_Problem description_: Retype, without pictures, the line holding "Click the red X delete toolbar icon" and each line below it through the final line.

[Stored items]
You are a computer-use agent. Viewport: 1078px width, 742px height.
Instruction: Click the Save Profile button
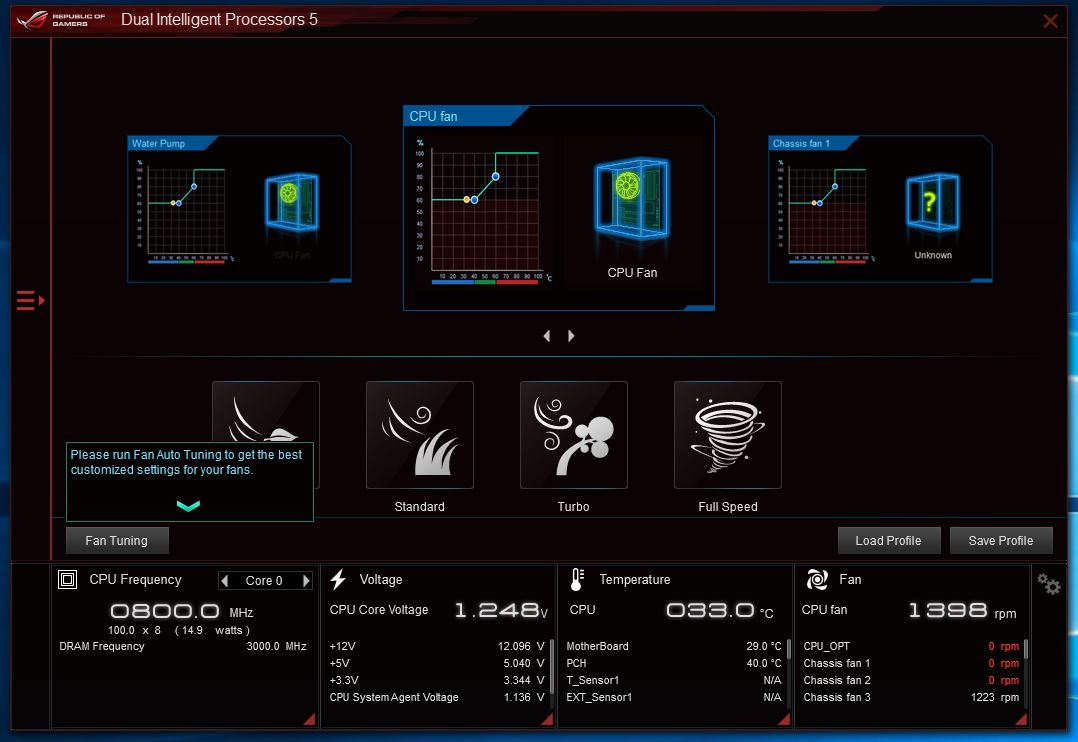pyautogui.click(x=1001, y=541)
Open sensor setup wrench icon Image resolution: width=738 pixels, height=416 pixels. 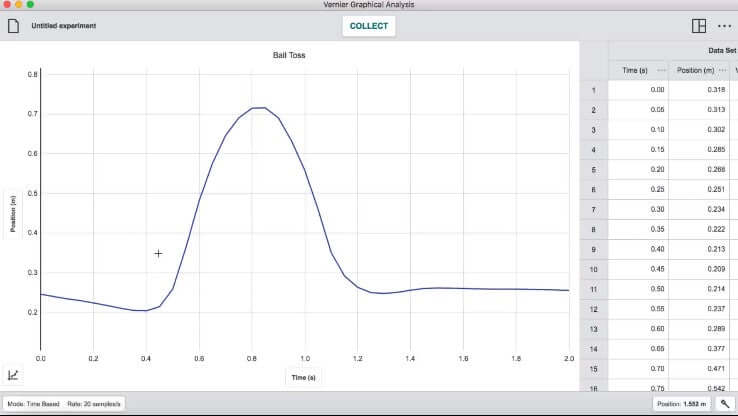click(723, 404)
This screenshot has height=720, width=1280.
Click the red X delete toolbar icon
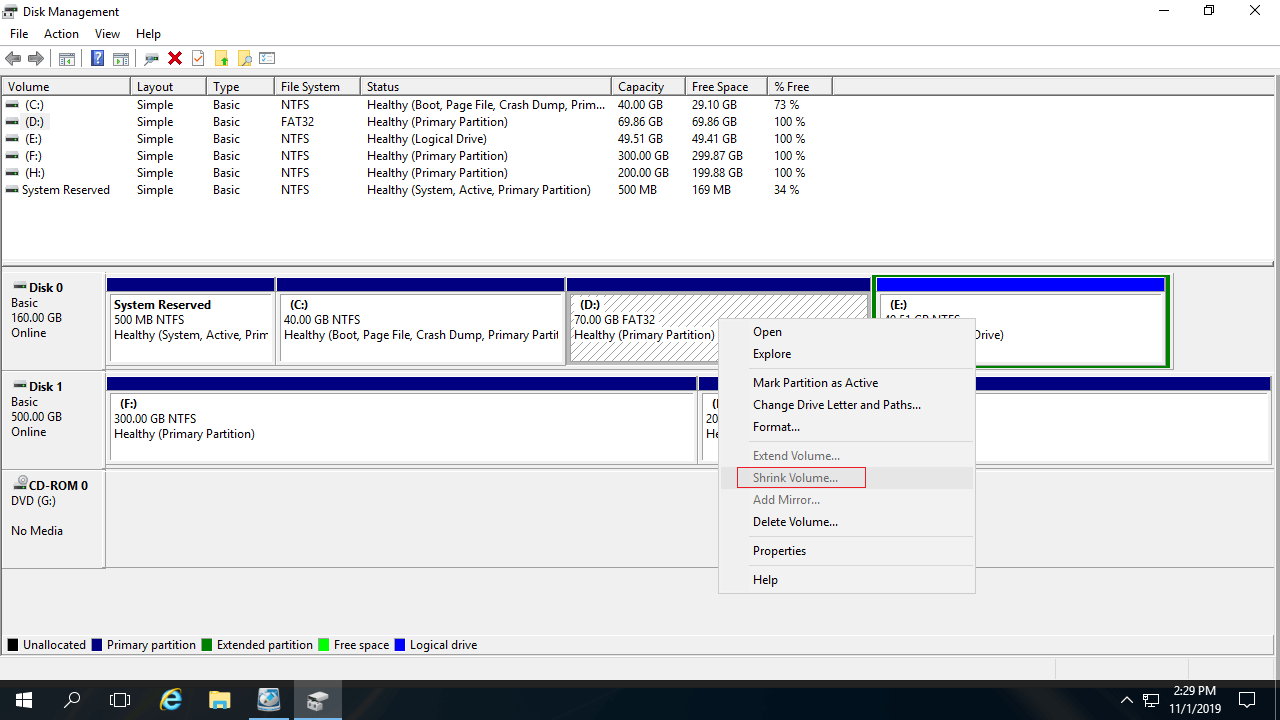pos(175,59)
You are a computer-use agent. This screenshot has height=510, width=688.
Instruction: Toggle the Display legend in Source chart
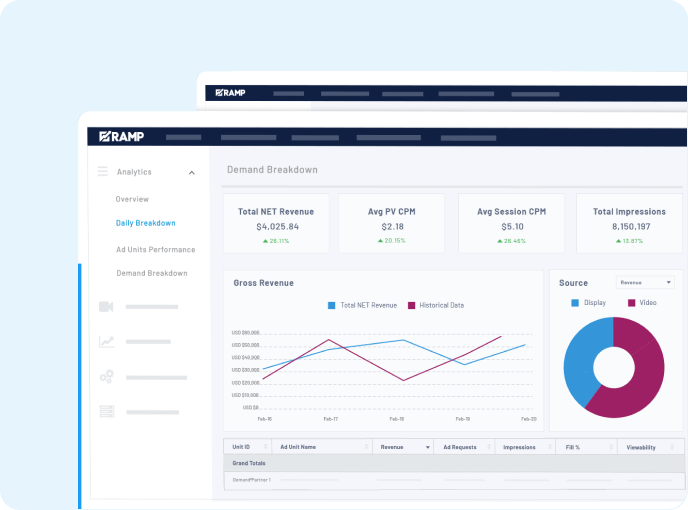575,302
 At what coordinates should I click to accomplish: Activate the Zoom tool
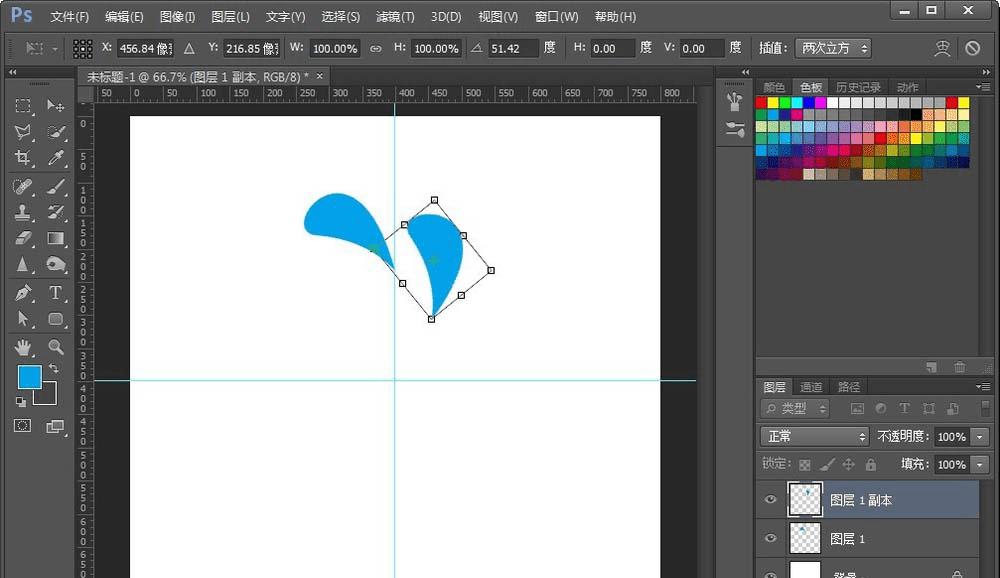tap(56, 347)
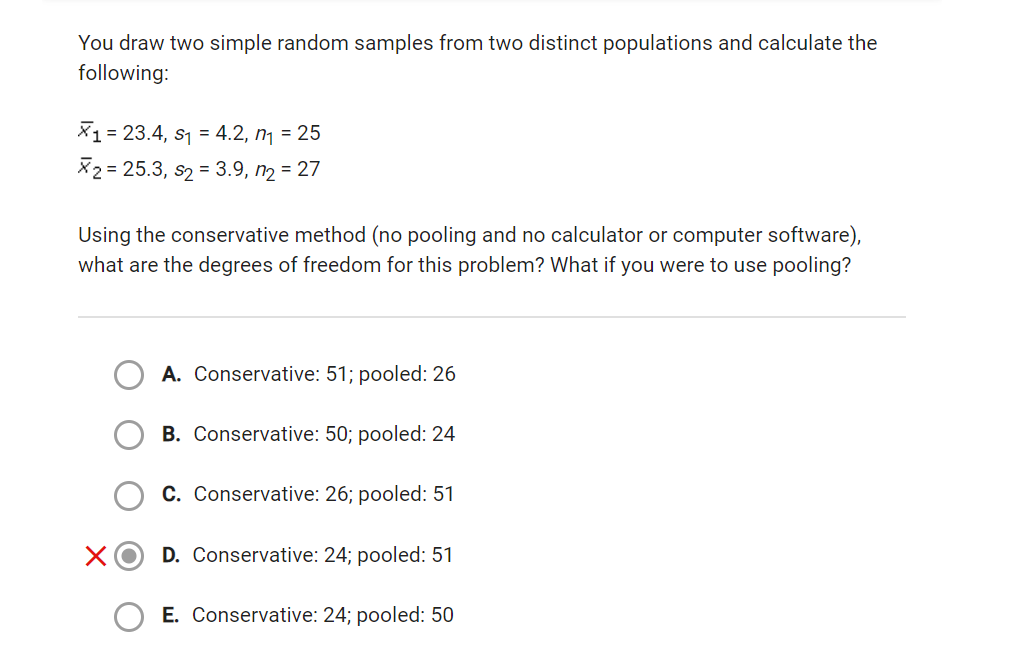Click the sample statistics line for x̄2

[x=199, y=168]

_Response below_:
Click the red X delete toolbar icon
pos(175,59)
You are a computer-use agent. This screenshot has height=510, width=688.
Instruction: Toggle the Display legend in Source chart
575,302
 At what coordinates should I click to accomplish: Activate the Zoom tool
tap(56, 347)
Click the sample statistics line for x̄2

[x=199, y=168]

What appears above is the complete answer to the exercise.